After graduation, Trine ran professional footraces, with a top time credited of 9 and 4/5 seconds in the 100 yard dash. His top time in the 220-yard dash was 22 seconds.

Foot racing was a popular competitive sport throughout the 1880s, when Trine was at his athletic peak, with side-betting on outcomes no doubt a principal attraction of the events. Runners or their sponsors would put up half of the purse, referees would be selected, and untimed mano a mano races held, winner-take-all.

In one 100-yard sprint held in Modesto, California, on December 28, 1889, Trine collected a $500 purse in a heads-up race with Charles Gibson. Trine was slated to run again the next day in the same city against W.A. Ross in a 200-yard sprint for a prize of $1,000. No news of the result was published.

When interest in the sport began to decline in the 1890s, Trine moved from racer to coach.

For several years he was associated with Edward "Dad" Moulton, former sprinter and pioneer track coach at the University of California.

===Coach and physical director===

In 1896, Trine was put in charge of track and field work at the University of Oregon in Eugene. The role of track coach was temporary, however, and his time there was brief. In 1898, Trine was brought back by the U of O Athletic Club to again train and coach the school's track squad. He would return again in that capacity annually until 1901.

Coach Trine with an OAC track team, probably 1904.

In 1903, following the resignation of the physical director of Oregon Agricultural College, Jacob Patterson, Trine was appointed his successor. Officially titled the "Director of Athletics," Trine was touted as one of the most efficient trainers on the coast" at the time of his hiring.
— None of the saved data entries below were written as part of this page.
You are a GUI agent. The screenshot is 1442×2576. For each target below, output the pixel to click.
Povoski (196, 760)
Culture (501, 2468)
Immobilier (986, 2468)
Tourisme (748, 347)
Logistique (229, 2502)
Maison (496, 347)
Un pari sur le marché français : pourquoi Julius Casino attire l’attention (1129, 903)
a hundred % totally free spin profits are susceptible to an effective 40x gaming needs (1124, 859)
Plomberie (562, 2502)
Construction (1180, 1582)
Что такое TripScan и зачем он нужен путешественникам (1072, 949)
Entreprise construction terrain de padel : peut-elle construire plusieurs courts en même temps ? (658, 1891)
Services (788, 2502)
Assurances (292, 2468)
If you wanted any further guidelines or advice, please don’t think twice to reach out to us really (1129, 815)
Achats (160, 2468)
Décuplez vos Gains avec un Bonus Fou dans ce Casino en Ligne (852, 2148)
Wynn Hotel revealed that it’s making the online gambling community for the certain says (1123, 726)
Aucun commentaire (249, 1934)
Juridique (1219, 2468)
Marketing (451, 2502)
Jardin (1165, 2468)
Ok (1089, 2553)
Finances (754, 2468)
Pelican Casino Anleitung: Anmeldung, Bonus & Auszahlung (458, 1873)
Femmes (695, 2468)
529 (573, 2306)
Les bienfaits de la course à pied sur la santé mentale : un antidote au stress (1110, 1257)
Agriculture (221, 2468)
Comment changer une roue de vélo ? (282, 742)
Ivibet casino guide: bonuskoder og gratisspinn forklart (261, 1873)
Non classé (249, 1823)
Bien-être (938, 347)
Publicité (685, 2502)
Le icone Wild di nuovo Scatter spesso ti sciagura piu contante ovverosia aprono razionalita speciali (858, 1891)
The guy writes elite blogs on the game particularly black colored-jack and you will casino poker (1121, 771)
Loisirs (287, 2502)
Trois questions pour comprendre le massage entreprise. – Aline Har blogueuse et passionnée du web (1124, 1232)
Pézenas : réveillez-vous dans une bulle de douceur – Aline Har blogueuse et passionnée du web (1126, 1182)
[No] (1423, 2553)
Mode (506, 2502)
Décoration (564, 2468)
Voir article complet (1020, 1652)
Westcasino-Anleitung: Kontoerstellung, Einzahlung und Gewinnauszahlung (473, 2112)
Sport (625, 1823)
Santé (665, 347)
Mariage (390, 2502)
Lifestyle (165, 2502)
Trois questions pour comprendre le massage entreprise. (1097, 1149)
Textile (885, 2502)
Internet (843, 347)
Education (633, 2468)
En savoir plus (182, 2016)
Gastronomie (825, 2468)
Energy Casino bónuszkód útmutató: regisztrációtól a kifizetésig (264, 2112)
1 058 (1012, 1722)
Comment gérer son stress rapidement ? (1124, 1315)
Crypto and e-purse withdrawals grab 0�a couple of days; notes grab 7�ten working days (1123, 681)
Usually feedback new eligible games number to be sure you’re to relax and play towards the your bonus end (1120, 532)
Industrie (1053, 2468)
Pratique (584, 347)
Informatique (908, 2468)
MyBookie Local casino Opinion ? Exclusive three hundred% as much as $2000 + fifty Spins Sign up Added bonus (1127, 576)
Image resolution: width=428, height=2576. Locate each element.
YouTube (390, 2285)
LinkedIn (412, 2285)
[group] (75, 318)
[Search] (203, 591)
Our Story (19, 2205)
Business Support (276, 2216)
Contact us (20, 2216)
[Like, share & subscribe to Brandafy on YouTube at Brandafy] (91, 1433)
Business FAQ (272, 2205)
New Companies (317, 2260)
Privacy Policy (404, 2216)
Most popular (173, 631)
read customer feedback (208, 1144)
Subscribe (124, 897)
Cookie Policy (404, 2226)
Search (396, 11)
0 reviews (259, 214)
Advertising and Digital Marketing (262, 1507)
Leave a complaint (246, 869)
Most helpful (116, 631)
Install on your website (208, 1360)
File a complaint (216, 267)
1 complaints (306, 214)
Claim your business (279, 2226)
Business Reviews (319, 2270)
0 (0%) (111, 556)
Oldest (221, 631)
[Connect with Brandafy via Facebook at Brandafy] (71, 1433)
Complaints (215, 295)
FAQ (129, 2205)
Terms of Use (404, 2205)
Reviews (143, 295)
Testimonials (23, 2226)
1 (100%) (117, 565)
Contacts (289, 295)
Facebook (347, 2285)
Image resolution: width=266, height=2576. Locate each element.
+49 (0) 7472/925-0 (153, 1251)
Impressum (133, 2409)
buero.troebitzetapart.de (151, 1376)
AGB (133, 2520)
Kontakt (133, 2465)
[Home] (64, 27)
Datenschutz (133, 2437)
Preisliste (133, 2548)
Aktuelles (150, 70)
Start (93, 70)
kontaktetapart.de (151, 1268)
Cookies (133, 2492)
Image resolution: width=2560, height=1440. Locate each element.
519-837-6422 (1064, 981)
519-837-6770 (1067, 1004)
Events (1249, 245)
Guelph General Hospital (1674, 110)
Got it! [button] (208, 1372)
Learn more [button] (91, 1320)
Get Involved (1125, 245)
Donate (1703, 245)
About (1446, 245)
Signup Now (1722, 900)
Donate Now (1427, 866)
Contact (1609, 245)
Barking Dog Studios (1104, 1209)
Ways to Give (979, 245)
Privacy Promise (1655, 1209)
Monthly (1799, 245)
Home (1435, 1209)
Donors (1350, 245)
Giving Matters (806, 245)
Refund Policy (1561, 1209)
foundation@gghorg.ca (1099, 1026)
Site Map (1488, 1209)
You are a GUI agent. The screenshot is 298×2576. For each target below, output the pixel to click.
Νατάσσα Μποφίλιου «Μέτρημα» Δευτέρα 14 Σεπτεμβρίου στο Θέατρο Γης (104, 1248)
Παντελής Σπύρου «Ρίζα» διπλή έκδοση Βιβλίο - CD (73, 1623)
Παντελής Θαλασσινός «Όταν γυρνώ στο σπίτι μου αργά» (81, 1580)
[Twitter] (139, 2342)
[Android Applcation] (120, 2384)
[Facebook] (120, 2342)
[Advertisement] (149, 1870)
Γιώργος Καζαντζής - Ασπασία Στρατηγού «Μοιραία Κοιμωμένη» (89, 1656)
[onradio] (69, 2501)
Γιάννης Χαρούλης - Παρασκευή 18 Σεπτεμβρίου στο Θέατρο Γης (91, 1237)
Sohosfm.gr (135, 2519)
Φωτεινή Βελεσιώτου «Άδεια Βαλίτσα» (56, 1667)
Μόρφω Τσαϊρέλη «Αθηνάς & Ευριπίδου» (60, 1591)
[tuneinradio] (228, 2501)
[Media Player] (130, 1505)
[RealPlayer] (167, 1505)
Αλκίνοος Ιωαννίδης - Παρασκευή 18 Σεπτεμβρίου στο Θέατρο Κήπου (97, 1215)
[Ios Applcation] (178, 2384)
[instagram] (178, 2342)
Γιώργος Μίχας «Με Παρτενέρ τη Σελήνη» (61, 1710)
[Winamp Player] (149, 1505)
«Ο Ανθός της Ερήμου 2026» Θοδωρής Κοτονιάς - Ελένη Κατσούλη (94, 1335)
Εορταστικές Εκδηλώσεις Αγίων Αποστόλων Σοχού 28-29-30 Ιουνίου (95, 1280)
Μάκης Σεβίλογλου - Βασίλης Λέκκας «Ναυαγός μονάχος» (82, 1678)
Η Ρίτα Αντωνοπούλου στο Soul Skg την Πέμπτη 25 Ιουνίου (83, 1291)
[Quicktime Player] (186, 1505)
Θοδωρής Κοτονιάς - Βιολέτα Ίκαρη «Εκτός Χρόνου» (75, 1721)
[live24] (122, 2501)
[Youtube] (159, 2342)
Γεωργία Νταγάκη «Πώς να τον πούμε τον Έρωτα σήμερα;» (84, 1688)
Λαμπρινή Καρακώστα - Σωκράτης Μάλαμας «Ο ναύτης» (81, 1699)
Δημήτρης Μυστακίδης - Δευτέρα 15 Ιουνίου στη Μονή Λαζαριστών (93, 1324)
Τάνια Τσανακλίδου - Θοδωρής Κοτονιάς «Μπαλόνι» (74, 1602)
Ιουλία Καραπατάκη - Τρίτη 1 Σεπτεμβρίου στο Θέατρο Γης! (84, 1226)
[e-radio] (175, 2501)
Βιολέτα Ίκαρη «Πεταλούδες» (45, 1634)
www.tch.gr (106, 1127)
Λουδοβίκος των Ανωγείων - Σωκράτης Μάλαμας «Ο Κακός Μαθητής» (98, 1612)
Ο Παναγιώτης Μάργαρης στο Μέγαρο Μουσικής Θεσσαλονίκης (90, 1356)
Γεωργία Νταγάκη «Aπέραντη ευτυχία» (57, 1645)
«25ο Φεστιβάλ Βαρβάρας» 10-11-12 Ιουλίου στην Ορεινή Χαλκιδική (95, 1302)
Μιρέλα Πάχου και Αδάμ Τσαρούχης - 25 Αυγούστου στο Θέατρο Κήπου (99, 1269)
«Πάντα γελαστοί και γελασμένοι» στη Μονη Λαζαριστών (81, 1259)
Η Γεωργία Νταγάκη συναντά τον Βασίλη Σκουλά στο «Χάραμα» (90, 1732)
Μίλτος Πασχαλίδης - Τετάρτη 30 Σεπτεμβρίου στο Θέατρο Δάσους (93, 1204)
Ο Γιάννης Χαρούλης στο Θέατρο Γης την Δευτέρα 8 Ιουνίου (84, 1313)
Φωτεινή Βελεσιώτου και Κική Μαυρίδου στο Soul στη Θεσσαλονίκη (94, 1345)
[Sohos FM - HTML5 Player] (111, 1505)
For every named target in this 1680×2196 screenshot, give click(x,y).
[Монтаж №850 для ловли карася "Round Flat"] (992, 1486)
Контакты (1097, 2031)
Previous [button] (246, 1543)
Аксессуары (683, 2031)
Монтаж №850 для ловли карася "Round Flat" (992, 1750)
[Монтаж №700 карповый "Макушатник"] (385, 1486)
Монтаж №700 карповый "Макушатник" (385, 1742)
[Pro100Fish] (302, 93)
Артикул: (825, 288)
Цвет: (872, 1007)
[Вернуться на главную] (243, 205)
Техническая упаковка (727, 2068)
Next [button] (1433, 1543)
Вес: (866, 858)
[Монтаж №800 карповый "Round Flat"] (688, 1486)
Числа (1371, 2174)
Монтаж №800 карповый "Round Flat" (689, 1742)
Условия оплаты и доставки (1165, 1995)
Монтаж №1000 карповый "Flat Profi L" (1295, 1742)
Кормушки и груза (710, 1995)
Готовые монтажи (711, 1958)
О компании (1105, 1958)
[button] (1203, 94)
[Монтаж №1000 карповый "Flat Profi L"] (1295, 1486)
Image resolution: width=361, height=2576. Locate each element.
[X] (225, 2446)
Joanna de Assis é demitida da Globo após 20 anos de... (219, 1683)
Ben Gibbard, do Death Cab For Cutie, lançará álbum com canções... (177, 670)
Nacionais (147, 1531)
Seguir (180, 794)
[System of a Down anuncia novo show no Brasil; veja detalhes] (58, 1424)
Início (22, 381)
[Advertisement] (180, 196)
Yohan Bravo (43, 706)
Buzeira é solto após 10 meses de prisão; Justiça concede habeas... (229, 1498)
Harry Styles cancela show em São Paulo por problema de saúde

In addition to his main job as physical director at OAC during the academic year, Trine worked as a coach for other clubs and schools throughout Western Oregon, including coaching the Multnomah track team in 1905, as well as brief stints at Oregon Normal School, Willamette University, and Pacific University.

===Death and legacy===

A special issue of the campus literary magazine in June 1905 that served as a de facto OAC yearbook published an extensive story about "Dad" Trine, in which the writer emphasized Trine's advocacy of "strict temperance and chastity" for the construction of a winning athlete. "The effect of a season's training under him is to strengthen one's moral nature and to eliminate any habits that tend to weaken or harm the body," the writer noted. It is ironic, then, that this paragon of clean and wholesome living would die an early death of cancer.

During the summer of 1905, Trine was diagnosed with bone cancer in his jaw. He traveled to San Francisco for prescribed bone removal surgery, but upon arriving there learned that the procedure could be done as well in Portland, so he returned to Oregon immediately to undergo the operation closer to his family and home. Late in July 1905 he underwent surgery at St. Vincent's Hospital that removed his chin, with doctors believing at the time that the disease had been isolated and removed and that Trine's survival prospects were good.

Well-known and popular in the coaching world on the Pacific coast, a benefit athletic carnival was organized by coaches and athletes to help defray Trine's expenses, with organizers including coach Bill Hayward of the University of Oregon, high jumper Bert Kerrigan of the Multnomah Athletic Club, and a host of others.

Trine continued to work through constant daily pain and an atrophying body, during which time "he declined from a man of great strength to a mere shadow." Unfortunately, the bone cancer recurred and in May 1907 he was deemed inoperable. He spent his last two months confined at home, his health steadily deteriorating.

Trine finally expired on July 13, 1907, at 7 p.m. at his home in Corvallis. A funeral was held and his body was interred at Eugene.

"No eulogy is necessary to commemorate W.O. Trine's life," a writer in the OAC Barometer stated when announcing his death in the fall of 1907. "It stands out full and free with a clean record... At all times did he foster pure athletics and only men of clean habits were permitted on his teams."

==Works==

- W.O. Trine, "Rules for Athletes That Will Not Be Amiss: To Those Who Work on the Track," [Eugene] Morning Register, April 15, 1896, p. 1.